### What you will do
Copy the material below line for line, keeping every word, number, and mark of punctuation unchanged.

### Given records
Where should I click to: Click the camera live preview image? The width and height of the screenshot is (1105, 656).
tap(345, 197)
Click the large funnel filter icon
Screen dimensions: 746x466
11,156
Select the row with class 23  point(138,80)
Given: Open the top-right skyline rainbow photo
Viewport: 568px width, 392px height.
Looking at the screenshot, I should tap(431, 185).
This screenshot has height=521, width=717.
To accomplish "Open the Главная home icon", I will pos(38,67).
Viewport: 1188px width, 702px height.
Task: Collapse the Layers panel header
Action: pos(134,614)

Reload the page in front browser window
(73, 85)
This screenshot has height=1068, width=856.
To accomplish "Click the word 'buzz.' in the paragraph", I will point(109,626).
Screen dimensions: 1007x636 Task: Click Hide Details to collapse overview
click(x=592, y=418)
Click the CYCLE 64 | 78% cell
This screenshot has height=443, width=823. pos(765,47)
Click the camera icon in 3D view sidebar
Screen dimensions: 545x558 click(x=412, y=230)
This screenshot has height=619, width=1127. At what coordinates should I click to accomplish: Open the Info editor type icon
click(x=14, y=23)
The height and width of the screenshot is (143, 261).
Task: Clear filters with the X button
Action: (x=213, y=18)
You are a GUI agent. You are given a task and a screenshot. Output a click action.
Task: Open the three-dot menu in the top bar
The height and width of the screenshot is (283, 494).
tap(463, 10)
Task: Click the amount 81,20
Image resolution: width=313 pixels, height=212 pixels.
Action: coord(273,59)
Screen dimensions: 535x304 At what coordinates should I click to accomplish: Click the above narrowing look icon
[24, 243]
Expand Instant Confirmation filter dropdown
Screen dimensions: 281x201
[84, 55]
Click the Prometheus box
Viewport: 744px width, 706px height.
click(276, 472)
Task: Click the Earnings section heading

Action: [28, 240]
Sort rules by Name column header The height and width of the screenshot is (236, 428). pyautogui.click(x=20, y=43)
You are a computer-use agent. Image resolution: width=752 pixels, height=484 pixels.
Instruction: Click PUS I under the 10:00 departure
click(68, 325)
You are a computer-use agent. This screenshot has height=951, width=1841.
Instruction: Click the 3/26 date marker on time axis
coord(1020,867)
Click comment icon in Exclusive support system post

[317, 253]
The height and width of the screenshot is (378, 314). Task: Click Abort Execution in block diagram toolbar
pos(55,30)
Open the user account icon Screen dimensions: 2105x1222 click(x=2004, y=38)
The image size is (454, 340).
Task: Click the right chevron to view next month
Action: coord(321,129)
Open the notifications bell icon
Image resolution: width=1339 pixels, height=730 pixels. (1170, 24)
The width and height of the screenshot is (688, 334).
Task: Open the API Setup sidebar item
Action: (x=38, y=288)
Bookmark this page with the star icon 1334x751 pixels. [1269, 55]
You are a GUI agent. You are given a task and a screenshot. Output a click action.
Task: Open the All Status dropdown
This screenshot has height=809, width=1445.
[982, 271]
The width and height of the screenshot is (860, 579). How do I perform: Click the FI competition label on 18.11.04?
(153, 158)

### The answer
Where should I click to: Click the camera live preview image? The width and height of the screenshot is (1105, 656).
tap(345, 197)
Click the large funnel filter icon
Screen dimensions: 746x466
11,156
Select the row with class 23  point(138,80)
Given: Open the top-right skyline rainbow photo
Viewport: 568px width, 392px height.
Looking at the screenshot, I should tap(431, 185).
This screenshot has height=521, width=717.
To accomplish "Open the Главная home icon", I will pos(38,67).
Viewport: 1188px width, 702px height.
Task: Collapse the Layers panel header
Action: pos(134,614)

Reload the page in front browser window
(73, 85)
This screenshot has height=1068, width=856.
To accomplish "Click the word 'buzz.' in the paragraph", I will point(109,626).
Screen dimensions: 1007x636 Task: Click Hide Details to collapse overview
click(x=592, y=418)
Click the CYCLE 64 | 78% cell
This screenshot has height=443, width=823. pos(765,47)
Click the camera icon in 3D view sidebar
Screen dimensions: 545x558 click(x=412, y=230)
This screenshot has height=619, width=1127. At what coordinates should I click to accomplish: Open the Info editor type icon
click(x=14, y=23)
The height and width of the screenshot is (143, 261).
Task: Clear filters with the X button
Action: (x=213, y=18)
You are a GUI agent. You are given a task and a screenshot. Output a click action.
Task: Open the three-dot menu in the top bar
The height and width of the screenshot is (283, 494).
tap(463, 10)
Task: Click the amount 81,20
Image resolution: width=313 pixels, height=212 pixels.
Action: coord(273,59)
Screen dimensions: 535x304 At what coordinates should I click to accomplish: Click the above narrowing look icon
[24, 243]
Expand Instant Confirmation filter dropdown
Screen dimensions: 281x201
[84, 55]
Click the Prometheus box
Viewport: 744px width, 706px height.
click(276, 472)
Task: Click the Earnings section heading

Action: [28, 240]
Sort rules by Name column header The height and width of the screenshot is (236, 428). pyautogui.click(x=20, y=43)
You are a computer-use agent. Image resolution: width=752 pixels, height=484 pixels.
Instruction: Click PUS I under the 10:00 departure
click(68, 325)
You are a computer-use agent. This screenshot has height=951, width=1841.
Instruction: Click the 3/26 date marker on time axis
coord(1020,867)
Click comment icon in Exclusive support system post

[317, 253]
The height and width of the screenshot is (378, 314). Task: Click Abort Execution in block diagram toolbar
pos(55,30)
Open the user account icon Screen dimensions: 2105x1222 click(x=2004, y=38)
The image size is (454, 340).
Task: Click the right chevron to view next month
Action: coord(321,129)
Open the notifications bell icon
Image resolution: width=1339 pixels, height=730 pixels. (1170, 24)
The width and height of the screenshot is (688, 334).
Task: Open the API Setup sidebar item
Action: (x=38, y=288)
Bookmark this page with the star icon 1334x751 pixels. [1269, 55]
You are a GUI agent. You are given a task and a screenshot. Output a click action.
Task: Open the All Status dropdown
This screenshot has height=809, width=1445.
[982, 271]
The width and height of the screenshot is (860, 579). How do I perform: Click the FI competition label on 18.11.04?
(153, 158)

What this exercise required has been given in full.